Camera calibration and registration, 101
OpenCV have some tutorial code on exactly what I’m hoping to achieve - calibrating the camera, and estimating the camera pose from an image.
I spent a day following along at home, printing out chessboards from GIMP and sticking things to the floor and wooden boards. Because this is the first time I’ve used Numpy and OpenCV, I had a bit of getting up to speed. Running through the basic tutorials and figuring out OpenCV and Numpy conventions for things like array indices, coordinate spaces, UV mapping access conventions, all that sort of thing, took most of the day Wednesday, but by Thurday morning I’d managed to get the tutorials running on my local machine with my own sets of data.
The calibration process requires a chessboard pattern for OpenCV to recognise in the image. For the calibration to work, this chessboard pattern needs to be big and close to the camera. I generated about 40 test images like this: I ran the calibration, and got somewhat sensible results for the camera intrinsics. (This was my third attempt at various sizes of chessboard).
When I try to estimate the pose, this works pretty well if the chessboard is covering half the screen, but when it’s a tiny little spec in the image - the results are not so great.
This image shows the largest chessboard I could find in the house:
And this image shows that I’ve managed to align the world origin space against OpenCV’s space with a pretty decent pose estimation.

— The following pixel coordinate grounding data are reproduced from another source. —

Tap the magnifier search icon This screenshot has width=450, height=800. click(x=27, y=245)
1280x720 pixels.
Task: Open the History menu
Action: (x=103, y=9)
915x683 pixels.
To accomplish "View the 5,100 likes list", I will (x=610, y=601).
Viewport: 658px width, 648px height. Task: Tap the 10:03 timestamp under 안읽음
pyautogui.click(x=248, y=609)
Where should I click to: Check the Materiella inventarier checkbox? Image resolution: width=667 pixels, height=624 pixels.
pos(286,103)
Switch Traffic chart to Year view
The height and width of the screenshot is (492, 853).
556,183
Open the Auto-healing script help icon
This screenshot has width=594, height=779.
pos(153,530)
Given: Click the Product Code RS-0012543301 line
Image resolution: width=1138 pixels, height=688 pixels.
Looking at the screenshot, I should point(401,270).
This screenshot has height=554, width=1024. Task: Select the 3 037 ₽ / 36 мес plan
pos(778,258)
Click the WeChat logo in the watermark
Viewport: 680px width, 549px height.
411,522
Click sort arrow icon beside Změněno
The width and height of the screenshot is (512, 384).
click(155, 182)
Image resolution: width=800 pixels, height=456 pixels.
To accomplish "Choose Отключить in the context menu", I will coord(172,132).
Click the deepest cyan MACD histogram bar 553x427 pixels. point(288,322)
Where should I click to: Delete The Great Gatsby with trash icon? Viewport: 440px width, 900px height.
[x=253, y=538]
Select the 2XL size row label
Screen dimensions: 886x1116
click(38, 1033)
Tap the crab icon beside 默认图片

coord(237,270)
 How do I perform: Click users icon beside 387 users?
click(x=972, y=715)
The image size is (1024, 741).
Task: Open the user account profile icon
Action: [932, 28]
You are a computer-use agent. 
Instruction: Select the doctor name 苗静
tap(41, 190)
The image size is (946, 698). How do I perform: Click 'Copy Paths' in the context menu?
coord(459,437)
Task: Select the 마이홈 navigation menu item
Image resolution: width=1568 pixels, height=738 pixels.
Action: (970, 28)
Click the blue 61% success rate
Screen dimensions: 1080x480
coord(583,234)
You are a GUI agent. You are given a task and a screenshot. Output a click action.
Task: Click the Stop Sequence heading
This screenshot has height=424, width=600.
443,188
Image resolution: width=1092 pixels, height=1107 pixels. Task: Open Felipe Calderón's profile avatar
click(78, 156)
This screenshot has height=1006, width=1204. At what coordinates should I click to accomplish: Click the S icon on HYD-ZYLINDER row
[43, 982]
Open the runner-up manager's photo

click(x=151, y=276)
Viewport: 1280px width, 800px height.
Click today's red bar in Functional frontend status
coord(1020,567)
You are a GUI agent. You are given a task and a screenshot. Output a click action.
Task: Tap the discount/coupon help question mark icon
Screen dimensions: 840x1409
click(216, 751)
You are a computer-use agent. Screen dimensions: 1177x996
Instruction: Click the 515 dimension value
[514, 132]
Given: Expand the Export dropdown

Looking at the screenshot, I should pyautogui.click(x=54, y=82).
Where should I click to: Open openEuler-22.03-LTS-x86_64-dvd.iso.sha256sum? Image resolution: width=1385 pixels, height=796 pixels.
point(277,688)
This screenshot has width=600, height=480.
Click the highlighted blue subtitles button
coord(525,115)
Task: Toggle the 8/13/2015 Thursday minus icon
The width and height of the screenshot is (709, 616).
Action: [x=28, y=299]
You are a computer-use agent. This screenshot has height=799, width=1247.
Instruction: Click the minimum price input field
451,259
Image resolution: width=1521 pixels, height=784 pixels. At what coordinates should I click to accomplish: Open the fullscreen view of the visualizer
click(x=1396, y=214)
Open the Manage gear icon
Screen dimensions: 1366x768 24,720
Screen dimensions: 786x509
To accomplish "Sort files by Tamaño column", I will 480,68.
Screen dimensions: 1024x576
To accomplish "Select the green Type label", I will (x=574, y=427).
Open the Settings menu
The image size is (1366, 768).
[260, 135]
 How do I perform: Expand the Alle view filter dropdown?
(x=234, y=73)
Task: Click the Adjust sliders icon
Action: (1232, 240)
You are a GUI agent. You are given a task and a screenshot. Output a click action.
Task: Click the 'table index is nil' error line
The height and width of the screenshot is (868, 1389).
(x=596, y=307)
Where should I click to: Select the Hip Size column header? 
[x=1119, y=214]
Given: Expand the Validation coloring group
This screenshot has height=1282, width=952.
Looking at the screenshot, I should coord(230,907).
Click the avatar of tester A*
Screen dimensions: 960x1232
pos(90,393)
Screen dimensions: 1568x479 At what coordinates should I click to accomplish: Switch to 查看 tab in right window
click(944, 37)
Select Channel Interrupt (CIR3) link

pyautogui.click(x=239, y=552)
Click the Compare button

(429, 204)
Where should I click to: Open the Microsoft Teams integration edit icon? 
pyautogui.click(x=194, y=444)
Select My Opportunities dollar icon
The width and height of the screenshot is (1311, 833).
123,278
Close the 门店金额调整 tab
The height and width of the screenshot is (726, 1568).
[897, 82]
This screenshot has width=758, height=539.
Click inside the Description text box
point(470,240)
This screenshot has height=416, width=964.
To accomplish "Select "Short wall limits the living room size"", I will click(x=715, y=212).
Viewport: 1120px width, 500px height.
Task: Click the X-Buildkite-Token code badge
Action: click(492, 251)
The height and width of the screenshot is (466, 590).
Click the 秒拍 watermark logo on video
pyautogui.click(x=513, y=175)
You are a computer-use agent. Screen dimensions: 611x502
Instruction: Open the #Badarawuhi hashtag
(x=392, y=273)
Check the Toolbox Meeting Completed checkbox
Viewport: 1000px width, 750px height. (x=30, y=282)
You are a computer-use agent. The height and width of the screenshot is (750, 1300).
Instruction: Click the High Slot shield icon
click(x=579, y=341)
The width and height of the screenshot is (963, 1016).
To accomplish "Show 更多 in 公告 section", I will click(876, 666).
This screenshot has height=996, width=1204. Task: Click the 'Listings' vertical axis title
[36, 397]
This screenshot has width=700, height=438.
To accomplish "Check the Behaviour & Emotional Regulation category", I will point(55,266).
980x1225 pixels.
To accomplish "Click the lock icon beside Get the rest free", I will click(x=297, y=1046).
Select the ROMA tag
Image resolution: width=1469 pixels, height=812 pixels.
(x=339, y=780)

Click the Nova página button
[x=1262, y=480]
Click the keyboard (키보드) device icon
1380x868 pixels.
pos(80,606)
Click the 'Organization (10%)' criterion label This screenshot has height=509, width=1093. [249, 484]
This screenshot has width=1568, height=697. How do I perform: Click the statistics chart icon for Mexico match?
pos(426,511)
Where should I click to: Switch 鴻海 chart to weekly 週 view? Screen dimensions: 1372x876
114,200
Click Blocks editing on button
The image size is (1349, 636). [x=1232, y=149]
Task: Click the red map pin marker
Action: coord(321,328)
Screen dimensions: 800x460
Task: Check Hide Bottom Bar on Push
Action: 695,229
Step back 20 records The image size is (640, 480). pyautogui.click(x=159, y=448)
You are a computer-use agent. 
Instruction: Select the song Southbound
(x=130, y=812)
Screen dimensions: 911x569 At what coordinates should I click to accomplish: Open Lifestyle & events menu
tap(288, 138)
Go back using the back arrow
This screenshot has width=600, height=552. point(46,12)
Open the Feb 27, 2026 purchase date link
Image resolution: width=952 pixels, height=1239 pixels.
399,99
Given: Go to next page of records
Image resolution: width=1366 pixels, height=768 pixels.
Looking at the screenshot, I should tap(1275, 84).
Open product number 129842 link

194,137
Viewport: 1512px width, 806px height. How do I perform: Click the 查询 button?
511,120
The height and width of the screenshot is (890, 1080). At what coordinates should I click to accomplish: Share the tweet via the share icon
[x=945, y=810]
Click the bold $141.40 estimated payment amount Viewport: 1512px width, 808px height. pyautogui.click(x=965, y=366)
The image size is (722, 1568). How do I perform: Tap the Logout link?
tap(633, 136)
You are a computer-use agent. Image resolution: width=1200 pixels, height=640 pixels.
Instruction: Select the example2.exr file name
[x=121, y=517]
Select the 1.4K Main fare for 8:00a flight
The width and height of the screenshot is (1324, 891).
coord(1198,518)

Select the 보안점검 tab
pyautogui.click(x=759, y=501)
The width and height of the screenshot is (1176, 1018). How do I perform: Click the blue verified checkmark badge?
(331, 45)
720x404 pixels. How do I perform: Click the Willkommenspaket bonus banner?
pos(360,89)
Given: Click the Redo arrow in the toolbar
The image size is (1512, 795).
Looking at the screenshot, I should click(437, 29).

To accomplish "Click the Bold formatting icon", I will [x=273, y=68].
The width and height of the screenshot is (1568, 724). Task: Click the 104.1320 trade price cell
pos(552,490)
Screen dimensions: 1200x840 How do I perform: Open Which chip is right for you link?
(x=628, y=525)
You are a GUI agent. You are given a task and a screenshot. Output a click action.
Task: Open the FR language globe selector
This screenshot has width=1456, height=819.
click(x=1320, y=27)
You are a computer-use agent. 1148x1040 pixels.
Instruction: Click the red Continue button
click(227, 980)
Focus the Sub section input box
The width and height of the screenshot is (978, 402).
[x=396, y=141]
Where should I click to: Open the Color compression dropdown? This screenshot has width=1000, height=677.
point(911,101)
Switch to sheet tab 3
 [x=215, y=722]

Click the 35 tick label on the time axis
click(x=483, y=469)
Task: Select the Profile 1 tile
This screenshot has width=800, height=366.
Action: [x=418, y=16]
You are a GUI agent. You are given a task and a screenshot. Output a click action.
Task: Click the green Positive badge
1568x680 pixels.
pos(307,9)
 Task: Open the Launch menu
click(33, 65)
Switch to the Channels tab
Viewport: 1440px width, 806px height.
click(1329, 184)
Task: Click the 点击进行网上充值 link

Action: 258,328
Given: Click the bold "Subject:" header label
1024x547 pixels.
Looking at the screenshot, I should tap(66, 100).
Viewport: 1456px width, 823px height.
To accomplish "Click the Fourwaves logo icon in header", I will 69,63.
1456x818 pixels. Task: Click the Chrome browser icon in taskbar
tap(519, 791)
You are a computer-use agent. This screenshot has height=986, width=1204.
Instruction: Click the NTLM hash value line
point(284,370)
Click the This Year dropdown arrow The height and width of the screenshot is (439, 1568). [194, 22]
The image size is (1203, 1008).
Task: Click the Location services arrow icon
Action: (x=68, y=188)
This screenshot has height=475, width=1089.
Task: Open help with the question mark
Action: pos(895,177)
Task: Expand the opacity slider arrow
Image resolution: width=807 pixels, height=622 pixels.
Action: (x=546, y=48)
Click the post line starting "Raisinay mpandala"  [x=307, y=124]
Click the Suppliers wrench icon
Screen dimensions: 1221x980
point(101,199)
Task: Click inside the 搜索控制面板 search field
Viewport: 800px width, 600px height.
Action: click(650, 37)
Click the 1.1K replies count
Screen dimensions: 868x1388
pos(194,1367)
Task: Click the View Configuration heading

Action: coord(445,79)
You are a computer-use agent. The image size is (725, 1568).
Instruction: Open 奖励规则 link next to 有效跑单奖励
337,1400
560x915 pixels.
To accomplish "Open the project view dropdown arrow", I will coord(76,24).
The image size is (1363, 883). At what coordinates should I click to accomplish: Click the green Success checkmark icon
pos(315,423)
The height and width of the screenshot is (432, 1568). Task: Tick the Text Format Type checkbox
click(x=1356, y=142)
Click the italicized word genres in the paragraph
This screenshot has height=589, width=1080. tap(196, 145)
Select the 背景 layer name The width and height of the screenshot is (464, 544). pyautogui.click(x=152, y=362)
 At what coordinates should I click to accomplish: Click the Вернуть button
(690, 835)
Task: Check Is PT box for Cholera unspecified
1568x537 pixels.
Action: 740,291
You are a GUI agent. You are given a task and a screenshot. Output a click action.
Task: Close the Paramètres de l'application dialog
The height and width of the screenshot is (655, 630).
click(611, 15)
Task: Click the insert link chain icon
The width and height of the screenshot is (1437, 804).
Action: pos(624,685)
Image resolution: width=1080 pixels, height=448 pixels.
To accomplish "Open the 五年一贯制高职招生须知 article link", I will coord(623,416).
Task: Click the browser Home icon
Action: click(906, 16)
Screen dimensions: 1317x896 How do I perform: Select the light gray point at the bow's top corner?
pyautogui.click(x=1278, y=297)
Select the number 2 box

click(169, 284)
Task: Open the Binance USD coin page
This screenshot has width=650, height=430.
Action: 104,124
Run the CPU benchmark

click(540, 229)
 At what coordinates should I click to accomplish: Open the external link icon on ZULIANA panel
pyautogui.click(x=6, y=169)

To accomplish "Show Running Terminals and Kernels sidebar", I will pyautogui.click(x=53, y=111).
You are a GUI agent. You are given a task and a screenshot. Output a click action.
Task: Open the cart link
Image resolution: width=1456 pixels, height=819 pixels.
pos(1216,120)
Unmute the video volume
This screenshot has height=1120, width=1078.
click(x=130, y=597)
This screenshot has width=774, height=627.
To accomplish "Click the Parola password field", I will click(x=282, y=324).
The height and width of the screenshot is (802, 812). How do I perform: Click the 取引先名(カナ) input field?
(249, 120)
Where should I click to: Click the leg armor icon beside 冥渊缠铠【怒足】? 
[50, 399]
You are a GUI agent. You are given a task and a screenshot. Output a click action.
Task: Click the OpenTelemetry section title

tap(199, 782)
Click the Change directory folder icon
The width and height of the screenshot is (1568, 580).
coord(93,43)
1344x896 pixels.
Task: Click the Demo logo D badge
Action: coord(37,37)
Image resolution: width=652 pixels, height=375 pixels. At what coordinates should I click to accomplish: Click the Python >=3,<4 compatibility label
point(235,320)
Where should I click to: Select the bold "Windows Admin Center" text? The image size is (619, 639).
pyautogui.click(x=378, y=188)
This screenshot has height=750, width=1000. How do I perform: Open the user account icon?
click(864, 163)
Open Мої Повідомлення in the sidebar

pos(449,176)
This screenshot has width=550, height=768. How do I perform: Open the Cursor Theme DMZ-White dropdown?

(ignore the axis directions, I was fiddling with the math at that point. As a brief digression, OpenCV’s coordinate system is right handed (like OpenGL) but has the Y and Z axes pointing the opposite way - so positive x is right, positive y is up, and positive Z is backwards.)
Mapping between OpenCV’s coordinate system and Unity’s is fun - I’ve got the positional result correct in Unity space. The rotation returned from SolvePnP is a Rodrigues vector which is convertable into a Matrix or Quaternion, but again, requires jumping coordinate systems - I think I’ve got a handle on it, but more testing is required next week.
The accuracy I’m seeing using this method seems better than the tango, at least for the positional component. I’m hoping the rotational component works as well, but I’ll need a lot more test images before I know how accurate this is.
Next week …
And that’s pretty much this week done. Lots more investigations next week, and hopefully some accurate-enough camera registration. If I can’t get good enough results this way, I’ll have to resort to some other method (ICP on pointclouds or something) so my fingers are definitely crossed. I might investigate the projector calibration method a few folks are using (for example see this great paper) but it’s a lot of learning for my tiny brain.
If I stall out on that, I’ll probably get the Tango back into the mix. Fun times!